Saved entries
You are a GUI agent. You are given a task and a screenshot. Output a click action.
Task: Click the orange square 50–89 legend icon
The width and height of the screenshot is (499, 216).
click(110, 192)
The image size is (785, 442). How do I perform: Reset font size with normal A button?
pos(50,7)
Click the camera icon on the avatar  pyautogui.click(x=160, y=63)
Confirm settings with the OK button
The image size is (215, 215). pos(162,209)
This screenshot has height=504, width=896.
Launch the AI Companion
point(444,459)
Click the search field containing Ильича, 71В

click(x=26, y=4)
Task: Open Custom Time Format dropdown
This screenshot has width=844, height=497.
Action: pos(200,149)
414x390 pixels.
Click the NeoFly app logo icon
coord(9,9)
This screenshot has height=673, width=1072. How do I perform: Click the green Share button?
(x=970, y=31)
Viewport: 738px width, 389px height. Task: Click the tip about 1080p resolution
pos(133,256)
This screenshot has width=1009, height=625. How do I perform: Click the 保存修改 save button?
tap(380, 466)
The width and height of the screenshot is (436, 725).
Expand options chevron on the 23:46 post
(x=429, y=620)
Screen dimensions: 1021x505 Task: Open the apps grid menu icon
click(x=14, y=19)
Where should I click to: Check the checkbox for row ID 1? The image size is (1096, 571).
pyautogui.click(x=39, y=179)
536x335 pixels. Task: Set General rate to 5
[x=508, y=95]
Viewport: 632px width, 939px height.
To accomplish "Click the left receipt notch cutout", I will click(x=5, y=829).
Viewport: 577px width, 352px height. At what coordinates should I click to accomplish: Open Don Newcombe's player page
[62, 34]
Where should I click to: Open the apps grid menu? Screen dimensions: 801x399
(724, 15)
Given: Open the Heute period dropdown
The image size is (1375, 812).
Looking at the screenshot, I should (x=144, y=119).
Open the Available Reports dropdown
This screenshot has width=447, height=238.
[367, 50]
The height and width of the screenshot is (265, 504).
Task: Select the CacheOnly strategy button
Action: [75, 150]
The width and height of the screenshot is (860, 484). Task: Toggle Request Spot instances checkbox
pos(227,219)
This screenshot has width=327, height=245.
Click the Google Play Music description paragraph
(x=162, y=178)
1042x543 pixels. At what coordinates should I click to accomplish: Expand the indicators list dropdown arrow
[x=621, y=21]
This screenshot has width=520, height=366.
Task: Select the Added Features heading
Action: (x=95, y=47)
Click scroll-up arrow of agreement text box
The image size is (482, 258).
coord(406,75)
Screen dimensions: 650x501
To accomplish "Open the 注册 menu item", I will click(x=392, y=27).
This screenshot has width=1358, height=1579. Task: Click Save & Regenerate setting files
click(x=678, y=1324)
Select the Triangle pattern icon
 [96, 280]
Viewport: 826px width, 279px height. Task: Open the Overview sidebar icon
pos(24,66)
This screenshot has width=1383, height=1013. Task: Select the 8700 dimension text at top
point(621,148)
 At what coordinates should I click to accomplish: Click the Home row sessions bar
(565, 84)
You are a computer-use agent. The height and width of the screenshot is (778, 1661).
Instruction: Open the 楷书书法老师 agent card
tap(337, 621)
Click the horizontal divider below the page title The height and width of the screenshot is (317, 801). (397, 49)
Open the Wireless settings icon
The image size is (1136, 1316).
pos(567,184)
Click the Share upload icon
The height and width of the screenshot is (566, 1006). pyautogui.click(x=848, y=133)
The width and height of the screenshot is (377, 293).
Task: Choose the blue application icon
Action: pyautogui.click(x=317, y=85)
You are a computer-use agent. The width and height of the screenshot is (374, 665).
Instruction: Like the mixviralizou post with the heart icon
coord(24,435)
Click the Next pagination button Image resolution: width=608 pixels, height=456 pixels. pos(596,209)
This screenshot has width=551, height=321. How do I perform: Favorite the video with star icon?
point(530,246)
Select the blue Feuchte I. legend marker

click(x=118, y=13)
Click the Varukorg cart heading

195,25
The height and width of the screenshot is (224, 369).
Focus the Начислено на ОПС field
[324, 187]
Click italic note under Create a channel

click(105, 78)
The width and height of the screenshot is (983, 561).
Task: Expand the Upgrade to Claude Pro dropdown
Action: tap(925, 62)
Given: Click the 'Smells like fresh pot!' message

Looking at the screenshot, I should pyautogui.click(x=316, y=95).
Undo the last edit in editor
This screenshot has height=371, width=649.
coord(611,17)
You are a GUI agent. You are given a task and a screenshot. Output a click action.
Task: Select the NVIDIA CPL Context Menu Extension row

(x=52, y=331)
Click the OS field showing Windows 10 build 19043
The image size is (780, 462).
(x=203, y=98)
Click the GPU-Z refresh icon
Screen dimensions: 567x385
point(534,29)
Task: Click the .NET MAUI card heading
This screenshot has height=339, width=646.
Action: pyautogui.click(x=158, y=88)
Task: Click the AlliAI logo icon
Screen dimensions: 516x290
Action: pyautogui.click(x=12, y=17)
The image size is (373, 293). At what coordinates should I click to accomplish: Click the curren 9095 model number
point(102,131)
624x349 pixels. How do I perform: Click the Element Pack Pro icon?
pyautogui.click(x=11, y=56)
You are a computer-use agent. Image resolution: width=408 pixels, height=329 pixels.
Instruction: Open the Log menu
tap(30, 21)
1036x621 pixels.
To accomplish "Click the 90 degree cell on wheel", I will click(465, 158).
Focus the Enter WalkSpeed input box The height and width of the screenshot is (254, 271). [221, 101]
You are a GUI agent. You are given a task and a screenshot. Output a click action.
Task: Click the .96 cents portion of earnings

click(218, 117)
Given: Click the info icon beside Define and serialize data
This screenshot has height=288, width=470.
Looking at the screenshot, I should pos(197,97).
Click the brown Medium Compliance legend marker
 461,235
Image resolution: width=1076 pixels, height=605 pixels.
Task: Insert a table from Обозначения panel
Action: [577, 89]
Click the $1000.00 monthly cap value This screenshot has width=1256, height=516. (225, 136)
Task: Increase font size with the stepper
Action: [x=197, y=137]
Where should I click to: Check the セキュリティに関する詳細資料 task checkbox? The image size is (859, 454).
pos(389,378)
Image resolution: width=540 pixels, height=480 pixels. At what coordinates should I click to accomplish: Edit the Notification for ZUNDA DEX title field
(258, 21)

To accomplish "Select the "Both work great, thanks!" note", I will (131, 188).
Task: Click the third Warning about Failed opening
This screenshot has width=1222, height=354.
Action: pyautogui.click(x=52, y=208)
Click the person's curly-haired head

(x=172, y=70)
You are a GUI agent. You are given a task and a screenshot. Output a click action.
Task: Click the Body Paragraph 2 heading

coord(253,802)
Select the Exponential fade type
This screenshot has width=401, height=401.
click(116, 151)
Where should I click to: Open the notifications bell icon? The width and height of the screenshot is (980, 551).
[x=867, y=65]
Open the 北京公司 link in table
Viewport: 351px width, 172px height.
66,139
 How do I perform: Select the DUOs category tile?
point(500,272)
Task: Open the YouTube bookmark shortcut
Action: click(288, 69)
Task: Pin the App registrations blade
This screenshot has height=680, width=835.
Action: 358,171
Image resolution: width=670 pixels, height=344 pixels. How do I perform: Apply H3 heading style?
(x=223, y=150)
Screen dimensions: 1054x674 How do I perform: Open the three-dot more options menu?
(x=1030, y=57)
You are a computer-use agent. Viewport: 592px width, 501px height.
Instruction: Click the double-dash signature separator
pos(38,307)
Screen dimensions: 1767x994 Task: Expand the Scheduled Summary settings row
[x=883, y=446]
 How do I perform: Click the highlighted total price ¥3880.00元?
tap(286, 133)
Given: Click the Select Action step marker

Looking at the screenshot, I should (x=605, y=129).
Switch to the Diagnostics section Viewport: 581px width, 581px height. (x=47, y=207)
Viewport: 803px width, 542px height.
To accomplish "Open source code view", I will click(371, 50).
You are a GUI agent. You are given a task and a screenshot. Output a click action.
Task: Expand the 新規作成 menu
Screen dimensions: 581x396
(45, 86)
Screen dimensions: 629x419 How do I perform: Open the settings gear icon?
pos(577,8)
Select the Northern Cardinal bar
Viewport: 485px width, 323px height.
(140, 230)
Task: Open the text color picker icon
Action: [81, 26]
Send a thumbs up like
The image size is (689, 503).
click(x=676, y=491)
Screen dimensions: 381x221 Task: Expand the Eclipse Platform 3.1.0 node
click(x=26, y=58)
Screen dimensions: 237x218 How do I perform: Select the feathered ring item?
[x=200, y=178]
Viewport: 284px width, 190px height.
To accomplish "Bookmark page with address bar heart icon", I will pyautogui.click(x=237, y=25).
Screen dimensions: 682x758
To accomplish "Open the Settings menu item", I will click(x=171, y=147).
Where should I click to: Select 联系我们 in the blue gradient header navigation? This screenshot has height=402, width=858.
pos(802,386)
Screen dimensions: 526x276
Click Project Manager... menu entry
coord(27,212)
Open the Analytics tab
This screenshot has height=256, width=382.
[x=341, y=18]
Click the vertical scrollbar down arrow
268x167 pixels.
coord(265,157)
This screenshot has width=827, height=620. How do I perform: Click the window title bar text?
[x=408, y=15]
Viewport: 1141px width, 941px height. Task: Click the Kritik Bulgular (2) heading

Exercise goal: Exact duplication is required for the lines above, from the line that contains "Click the GPU-Z refresh icon" to the line that contains "Task: Click the AlliAI logo icon", inclusive; omit all others.

Exercise result:
Click the GPU-Z refresh icon
Screen dimensions: 567x385
point(534,29)
Task: Click the .NET MAUI card heading
This screenshot has height=339, width=646.
Action: pyautogui.click(x=158, y=88)
Task: Click the AlliAI logo icon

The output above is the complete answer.